C'est la raison pour laquelle, les architectes disposent d'un cadre légal et réglementaire spécifique, qui inscrit dans la loi l'indépendance de la maîtrise d'œuvre, indispensable à la transparence et à l'efficacité de la commande, et qui fixe des procédures spécifiques et encadrées de leur passation, estime le président du CNOA.
Enfin, dernier blocage : les marchés de partenariat."Les rédacteurs ont de manière tout à fait inacceptable, 'gommé' toutes les dispositions qui, dans l'ordonnance de 2004 sur les PPP (Ndlr : articles 12 et 14), pouvaient préserver la qualité architecturale des ouvrages", s'insurge l'UNSFA.

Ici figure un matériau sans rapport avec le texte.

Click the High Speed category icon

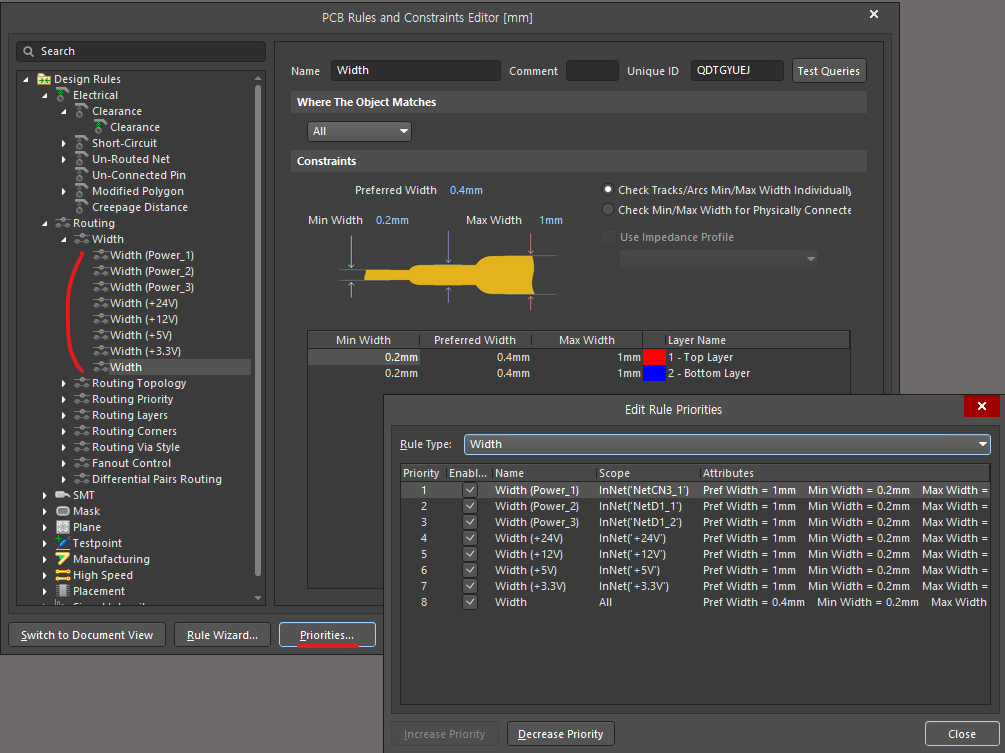point(62,575)
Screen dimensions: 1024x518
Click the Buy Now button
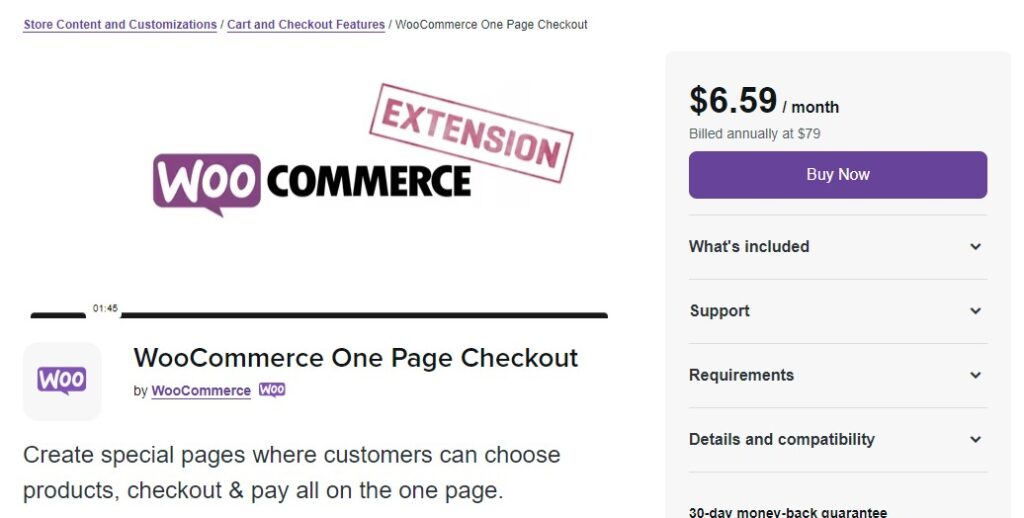pos(838,175)
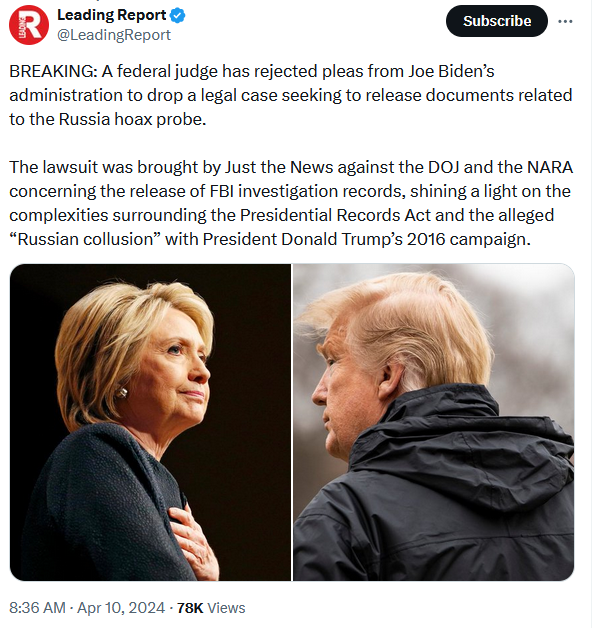592x628 pixels.
Task: Open the Leading Report profile avatar
Action: (x=29, y=25)

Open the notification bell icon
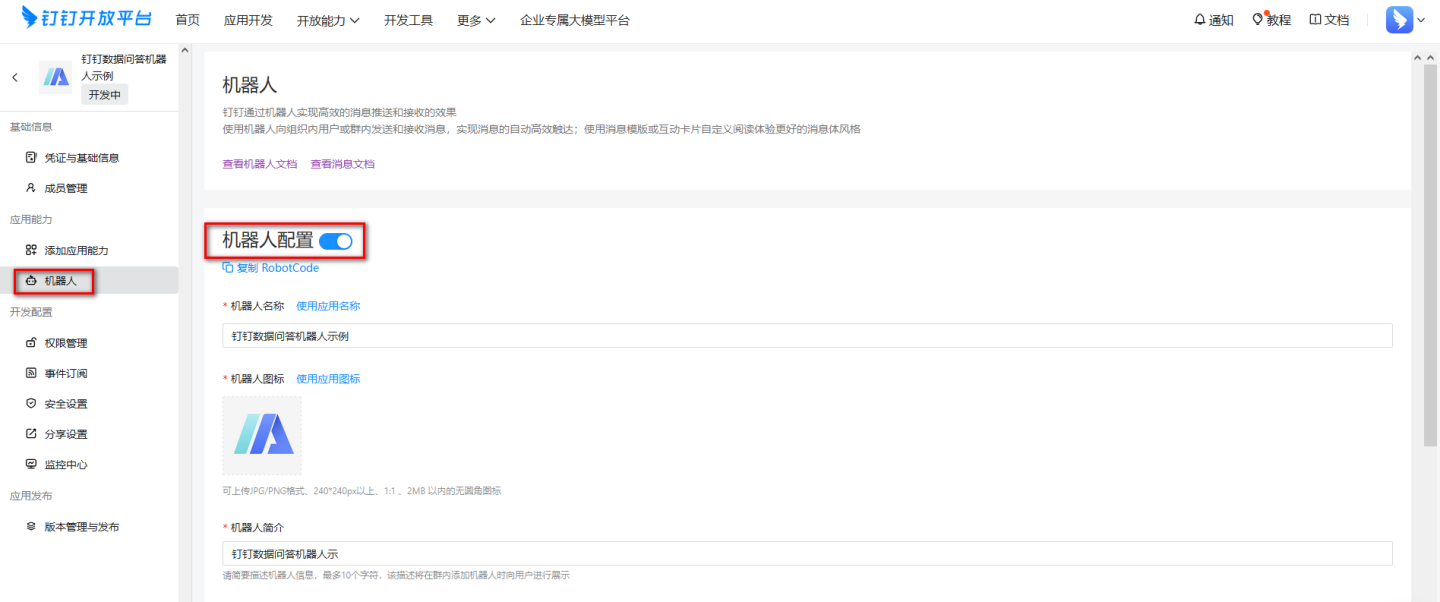click(1200, 20)
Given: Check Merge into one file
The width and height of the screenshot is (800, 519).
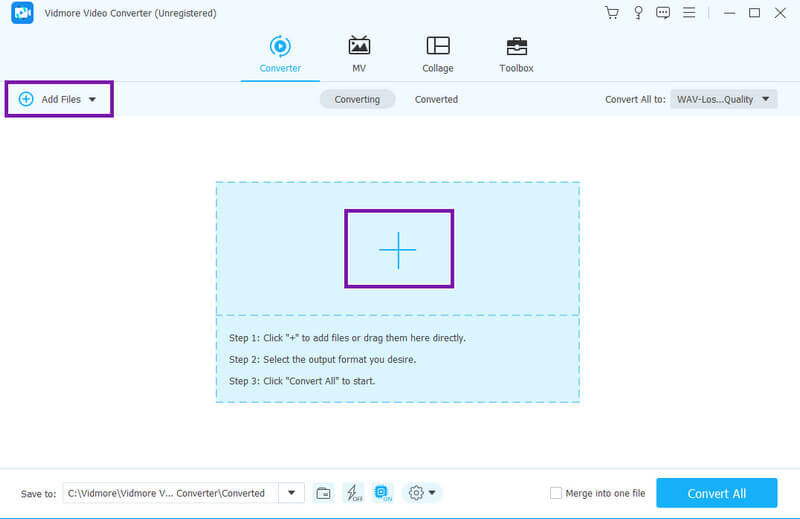Looking at the screenshot, I should [556, 493].
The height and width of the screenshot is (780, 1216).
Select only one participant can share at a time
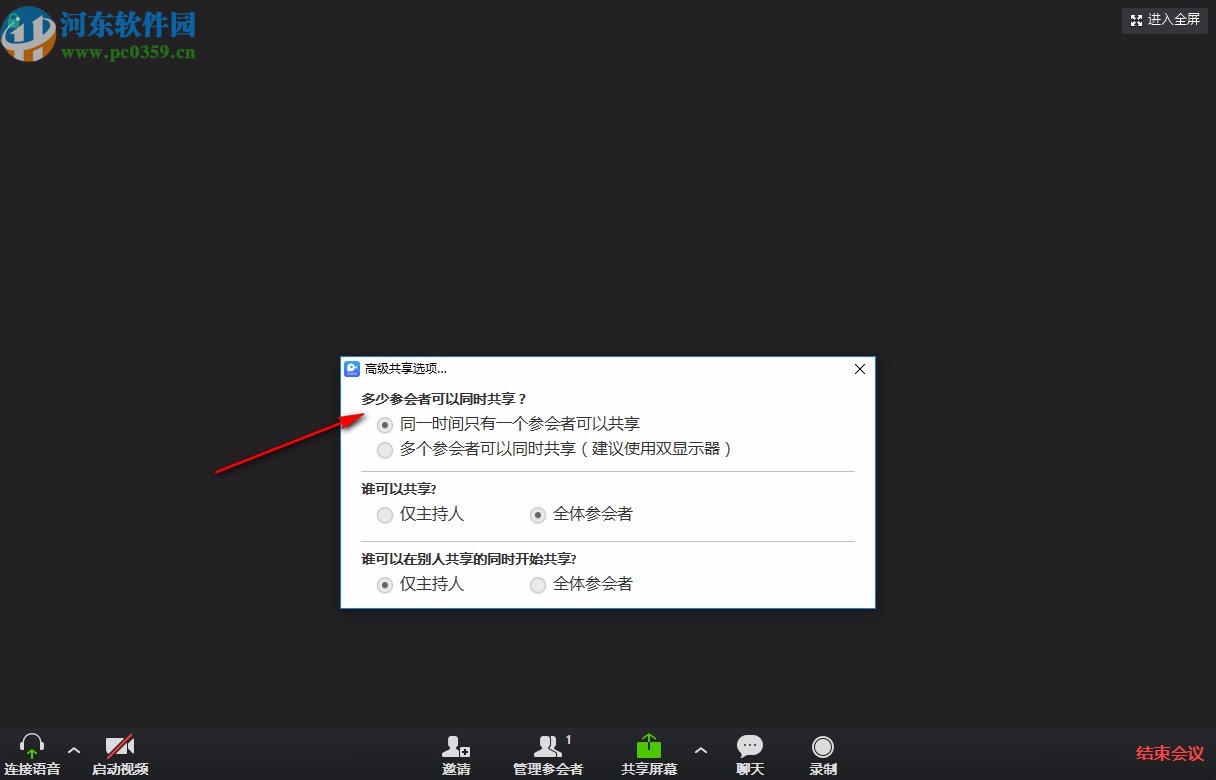(385, 424)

Les marchés de partenariat dans le viseur...
Sur ce sujet brûlant, Catherine Jacquot, voit également rouge et regrette profondément que le " texte ne reprenne pas les conclusions notamment du rapport sur les PPP, rédigé en juillet dernier par les sénateurs Hugues Portelli et Jean-Pierre Sueur." Ainsi, la définition d'indépendance de la maîtrise d'œuvre dans ces contrats n'est pas inscrite. "On peut encore corriger l'ordonnance, si Bercy comprend notre préoccupation", espère le CNOA, qui attend depuis une semaine un rendez-vous avec Emmanuel Macron… D'une manière ou d'une autre, le texte sera soumis au Premier ministre d'ici au mois de mars 2015.*DPA: Défense protection architecte, SFA: Societé française des architectes.
** Le seuil européen de procédure formalisée : pour les services 207.000 euros (marchés des collectivités locales), 134.000 euros pour les marchés de l'Etat et 5,186 millions d'euros pour les marchés de travaux.